Assignment
Give back all of the data exactly as written.

Available records
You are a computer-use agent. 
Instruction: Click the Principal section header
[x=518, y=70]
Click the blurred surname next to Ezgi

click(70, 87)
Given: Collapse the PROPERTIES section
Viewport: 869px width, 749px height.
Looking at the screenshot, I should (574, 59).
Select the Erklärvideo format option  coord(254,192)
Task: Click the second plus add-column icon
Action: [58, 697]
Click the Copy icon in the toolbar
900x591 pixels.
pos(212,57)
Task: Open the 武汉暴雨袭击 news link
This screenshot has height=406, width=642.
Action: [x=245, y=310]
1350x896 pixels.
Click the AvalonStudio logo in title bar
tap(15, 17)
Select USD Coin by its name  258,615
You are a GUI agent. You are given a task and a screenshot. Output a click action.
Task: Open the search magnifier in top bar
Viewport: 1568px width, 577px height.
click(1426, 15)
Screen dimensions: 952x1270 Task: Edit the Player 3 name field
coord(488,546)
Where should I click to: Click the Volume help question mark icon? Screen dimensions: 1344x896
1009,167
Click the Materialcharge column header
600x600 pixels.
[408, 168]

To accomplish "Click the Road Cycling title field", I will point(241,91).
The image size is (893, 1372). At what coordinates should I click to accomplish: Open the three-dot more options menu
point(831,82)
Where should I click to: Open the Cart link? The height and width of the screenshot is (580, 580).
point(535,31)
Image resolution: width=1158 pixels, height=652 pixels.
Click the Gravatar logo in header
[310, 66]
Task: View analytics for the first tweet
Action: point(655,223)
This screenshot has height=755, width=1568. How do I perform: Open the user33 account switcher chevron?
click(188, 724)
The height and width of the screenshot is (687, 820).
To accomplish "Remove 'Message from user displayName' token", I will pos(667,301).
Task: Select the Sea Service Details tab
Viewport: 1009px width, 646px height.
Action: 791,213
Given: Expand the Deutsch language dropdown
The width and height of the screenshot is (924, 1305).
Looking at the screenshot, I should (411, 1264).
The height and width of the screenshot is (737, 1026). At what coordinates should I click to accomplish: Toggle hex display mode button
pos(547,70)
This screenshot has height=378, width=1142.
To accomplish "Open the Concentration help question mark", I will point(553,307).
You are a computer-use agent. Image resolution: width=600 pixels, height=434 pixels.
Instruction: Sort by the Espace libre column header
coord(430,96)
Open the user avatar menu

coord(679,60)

Task answer
You are a computer-use agent. 
Instruction: Click the Principal section header
[x=518, y=70]
Click the blurred surname next to Ezgi

click(70, 87)
Given: Collapse the PROPERTIES section
Viewport: 869px width, 749px height.
Looking at the screenshot, I should (574, 59).
Select the Erklärvideo format option  coord(254,192)
Task: Click the second plus add-column icon
Action: [58, 697]
Click the Copy icon in the toolbar
900x591 pixels.
pos(212,57)
Task: Open the 武汉暴雨袭击 news link
This screenshot has height=406, width=642.
Action: [x=245, y=310]
1350x896 pixels.
Click the AvalonStudio logo in title bar
tap(15, 17)
Select USD Coin by its name  258,615
You are a GUI agent. You are given a task and a screenshot. Output a click action.
Task: Open the search magnifier in top bar
Viewport: 1568px width, 577px height.
click(1426, 15)
Screen dimensions: 952x1270 Task: Edit the Player 3 name field
coord(488,546)
Where should I click to: Click the Volume help question mark icon? Screen dimensions: 1344x896
1009,167
Click the Materialcharge column header
600x600 pixels.
[408, 168]

To accomplish "Click the Road Cycling title field", I will point(241,91).
The image size is (893, 1372). At what coordinates should I click to accomplish: Open the three-dot more options menu
point(831,82)
Where should I click to: Open the Cart link? The height and width of the screenshot is (580, 580).
point(535,31)
Image resolution: width=1158 pixels, height=652 pixels.
Click the Gravatar logo in header
[310, 66]
Task: View analytics for the first tweet
Action: point(655,223)
This screenshot has height=755, width=1568. How do I perform: Open the user33 account switcher chevron?
click(188, 724)
The height and width of the screenshot is (687, 820).
To accomplish "Remove 'Message from user displayName' token", I will pos(667,301).
Task: Select the Sea Service Details tab
Viewport: 1009px width, 646px height.
Action: 791,213
Given: Expand the Deutsch language dropdown
The width and height of the screenshot is (924, 1305).
Looking at the screenshot, I should (411, 1264).
The height and width of the screenshot is (737, 1026). At what coordinates should I click to accomplish: Toggle hex display mode button
pos(547,70)
This screenshot has height=378, width=1142.
To accomplish "Open the Concentration help question mark", I will point(553,307).
You are a computer-use agent. Image resolution: width=600 pixels, height=434 pixels.
Instruction: Sort by the Espace libre column header
coord(430,96)
Open the user avatar menu

coord(679,60)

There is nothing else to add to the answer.